Diez minutos
Anoche, esperando el autobús, se acercó una mujer y se sentó a mi lado. Comenzó a hablar algo tímida, pero al comprobar que no la rehuía siguió relatándome y preguntándome algo que, en un primer momento, no entendí bien, pero la escuché.
Gesticulaba mucho y hablaba muy rápido, como si quisiera condensar en pocos segundos todo lo que quería decirme. Eludía mi mirada, evitando el contacto directo. Fumaba compulsivamente. Su vestimenta no llamaba la atención, ligera y veraniega; observé que se había quitado los zapatos y sus pies no estaban en las mejores condiciones higiénicas. Al igual que sus manos, arrugadas y amarillentas, transformadas por años de trabajo y miles de pitillos. Poco a poco se fue relajando, y no sé muy bien qué le dije que le provocó una sonrisa, escondiéndola inmediatamente, tapándose la boca con la mano. Me resultó imposible calcular su edad. Las vicisitudes por las que había pasado la habían convertido en una anciana. Podía tener veinte años o sesenta. Hablaba y hablaba sin parar; yo la escuchaba atentamente intentando comprender lo que me decía, pero llegó un momento que me fue imposible y, con todo el tacto del que fui capaz, la detuve. Su cara se entristeció e hizo un amago de levantarse, entonces le rocé la pierna en un gesto que indicaba claramente que no se fuera. “Mujer, habla más despacio, que tenemos tiempo hasta que venga mi autobús. No me voy a ir”.

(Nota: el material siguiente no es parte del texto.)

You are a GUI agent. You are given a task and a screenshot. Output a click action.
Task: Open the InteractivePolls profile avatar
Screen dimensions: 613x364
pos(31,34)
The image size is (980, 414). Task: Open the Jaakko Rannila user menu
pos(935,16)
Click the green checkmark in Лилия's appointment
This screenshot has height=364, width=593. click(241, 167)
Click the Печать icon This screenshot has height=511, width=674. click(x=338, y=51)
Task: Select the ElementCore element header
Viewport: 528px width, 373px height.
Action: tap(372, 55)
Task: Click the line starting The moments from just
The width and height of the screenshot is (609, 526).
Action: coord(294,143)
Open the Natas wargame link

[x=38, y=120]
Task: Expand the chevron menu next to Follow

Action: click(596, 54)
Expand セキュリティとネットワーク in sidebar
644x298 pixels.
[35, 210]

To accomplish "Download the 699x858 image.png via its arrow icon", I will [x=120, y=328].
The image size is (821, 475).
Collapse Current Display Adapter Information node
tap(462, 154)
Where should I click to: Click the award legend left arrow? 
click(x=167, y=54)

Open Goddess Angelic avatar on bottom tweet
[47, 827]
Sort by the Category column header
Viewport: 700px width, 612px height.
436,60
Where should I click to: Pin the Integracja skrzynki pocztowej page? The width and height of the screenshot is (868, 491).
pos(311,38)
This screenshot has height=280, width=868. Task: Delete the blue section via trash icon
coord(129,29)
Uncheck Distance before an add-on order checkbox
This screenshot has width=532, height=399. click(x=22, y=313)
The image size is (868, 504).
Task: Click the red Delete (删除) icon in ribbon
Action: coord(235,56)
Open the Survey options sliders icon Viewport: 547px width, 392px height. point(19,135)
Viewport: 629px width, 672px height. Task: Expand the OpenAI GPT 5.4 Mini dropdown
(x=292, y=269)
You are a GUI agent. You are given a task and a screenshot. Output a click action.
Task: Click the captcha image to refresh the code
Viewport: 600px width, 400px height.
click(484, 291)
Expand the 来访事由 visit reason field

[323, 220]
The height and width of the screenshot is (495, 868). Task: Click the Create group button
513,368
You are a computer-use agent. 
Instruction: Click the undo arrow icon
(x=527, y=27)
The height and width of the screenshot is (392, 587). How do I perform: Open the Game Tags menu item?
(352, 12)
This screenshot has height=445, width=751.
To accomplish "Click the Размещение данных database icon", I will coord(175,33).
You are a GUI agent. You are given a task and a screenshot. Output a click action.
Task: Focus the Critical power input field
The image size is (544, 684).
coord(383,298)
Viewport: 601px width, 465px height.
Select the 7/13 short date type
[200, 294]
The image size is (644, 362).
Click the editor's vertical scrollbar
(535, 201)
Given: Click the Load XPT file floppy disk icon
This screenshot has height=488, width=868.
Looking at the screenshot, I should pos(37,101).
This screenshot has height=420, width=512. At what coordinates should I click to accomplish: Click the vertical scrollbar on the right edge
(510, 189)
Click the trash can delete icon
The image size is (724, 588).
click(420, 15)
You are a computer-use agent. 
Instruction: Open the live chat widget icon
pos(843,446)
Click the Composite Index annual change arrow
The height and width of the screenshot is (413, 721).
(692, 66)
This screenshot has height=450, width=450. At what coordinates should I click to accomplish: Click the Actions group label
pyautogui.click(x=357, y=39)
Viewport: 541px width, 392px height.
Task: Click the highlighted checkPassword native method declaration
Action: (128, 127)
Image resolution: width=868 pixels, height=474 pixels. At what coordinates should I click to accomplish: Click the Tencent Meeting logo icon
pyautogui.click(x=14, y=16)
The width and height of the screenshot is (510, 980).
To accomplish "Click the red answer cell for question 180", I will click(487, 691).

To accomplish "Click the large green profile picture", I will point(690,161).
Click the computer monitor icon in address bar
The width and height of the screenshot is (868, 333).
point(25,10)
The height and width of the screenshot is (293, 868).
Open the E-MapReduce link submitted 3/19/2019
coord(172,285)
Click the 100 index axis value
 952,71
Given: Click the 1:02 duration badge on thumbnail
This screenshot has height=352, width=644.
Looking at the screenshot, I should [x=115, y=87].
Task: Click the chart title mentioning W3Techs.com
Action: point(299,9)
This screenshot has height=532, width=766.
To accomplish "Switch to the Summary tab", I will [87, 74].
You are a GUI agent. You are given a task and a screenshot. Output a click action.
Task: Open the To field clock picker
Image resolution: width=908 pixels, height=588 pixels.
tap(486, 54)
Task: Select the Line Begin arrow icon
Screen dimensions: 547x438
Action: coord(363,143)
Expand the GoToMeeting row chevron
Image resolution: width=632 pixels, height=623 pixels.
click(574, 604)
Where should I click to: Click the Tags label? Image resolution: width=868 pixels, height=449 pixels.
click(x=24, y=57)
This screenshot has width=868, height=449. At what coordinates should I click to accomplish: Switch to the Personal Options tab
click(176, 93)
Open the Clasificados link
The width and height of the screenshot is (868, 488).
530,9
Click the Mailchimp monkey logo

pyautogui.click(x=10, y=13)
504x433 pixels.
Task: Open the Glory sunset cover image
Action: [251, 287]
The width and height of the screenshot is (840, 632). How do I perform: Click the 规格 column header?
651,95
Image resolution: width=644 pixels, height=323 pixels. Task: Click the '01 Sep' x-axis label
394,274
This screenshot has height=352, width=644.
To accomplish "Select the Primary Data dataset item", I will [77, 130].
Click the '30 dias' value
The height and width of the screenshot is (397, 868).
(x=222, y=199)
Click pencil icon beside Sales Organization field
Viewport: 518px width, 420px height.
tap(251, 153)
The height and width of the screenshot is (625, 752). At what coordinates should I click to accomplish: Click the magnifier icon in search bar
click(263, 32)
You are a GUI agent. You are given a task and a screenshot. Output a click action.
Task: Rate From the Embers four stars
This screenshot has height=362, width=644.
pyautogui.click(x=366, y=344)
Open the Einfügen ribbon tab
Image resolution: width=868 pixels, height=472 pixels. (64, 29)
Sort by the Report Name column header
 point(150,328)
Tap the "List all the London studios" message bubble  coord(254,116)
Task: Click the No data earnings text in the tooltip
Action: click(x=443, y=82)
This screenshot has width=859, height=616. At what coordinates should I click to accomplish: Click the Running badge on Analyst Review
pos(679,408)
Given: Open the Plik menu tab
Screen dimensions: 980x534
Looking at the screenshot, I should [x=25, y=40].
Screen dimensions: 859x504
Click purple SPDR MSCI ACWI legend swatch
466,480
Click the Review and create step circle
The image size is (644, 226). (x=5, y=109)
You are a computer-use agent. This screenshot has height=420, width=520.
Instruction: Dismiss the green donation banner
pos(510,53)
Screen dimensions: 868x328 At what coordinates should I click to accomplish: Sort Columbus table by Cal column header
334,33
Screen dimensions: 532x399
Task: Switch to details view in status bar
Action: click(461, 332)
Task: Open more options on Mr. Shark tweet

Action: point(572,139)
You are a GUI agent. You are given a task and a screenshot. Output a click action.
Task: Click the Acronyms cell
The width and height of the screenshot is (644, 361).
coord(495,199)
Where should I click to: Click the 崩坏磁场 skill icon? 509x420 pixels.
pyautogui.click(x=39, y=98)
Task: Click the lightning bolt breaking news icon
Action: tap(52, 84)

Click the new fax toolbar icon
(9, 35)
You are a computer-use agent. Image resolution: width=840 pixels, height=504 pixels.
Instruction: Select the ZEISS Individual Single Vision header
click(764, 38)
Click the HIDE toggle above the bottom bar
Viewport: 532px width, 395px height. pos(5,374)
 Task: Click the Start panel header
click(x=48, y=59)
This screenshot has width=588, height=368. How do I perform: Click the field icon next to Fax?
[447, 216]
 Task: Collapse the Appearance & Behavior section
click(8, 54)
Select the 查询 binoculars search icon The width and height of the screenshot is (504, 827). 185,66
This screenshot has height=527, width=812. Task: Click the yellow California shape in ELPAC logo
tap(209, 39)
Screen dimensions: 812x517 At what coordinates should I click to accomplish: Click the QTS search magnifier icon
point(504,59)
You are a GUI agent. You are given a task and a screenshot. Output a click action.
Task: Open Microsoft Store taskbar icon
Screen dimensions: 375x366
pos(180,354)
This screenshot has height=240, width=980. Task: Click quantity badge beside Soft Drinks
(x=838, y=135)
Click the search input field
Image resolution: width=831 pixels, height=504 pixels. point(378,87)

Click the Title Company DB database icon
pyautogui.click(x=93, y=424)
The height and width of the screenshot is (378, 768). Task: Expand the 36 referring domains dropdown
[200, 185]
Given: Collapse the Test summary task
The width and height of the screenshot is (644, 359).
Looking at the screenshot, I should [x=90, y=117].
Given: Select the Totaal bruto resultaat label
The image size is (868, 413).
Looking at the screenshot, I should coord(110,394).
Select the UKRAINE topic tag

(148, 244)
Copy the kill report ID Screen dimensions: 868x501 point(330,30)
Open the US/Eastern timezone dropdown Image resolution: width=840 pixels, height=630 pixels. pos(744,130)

Sus ojos brillaron volviendo a sonreír, pero esta vez no se tapó la boca, por lo que pude ver que la reacción anterior fue por vergüenza, ya que sus dientes -los pocos que le quedaban- estaban igual de amarillentos que sus manos. Sintiéndose más relajada, me contó cómo había sido su día. Yo casi no hablaba, me limitaba a asentir, pero según pasaban los minutos y sus preguntas eran más concretas, la conversación se fue haciendo menos frívola, confesándome que vivía en la calle, que tenía dos hijos a los que no veía hacía años, que el divorcio con su marido había provocado que entrara en una espiral de autodestrucción -no quiso añadir más detalles, ni falta que hacía-. Pasaba de un tema a otro rápidamente, intentando exprimir al máximo el poco tiempo que teníamos. A los pocos minutos se calló y, mirándome fijamente, me preguntó si era psicóloga o algo así porque le extrañaba la manera con la que le hablaba, aunque creo que se refería a la manera con la que la escuchaba. Solamente estaba siendo amable con alguien que necesitaba hablar aunque fueran unos pocos minutos.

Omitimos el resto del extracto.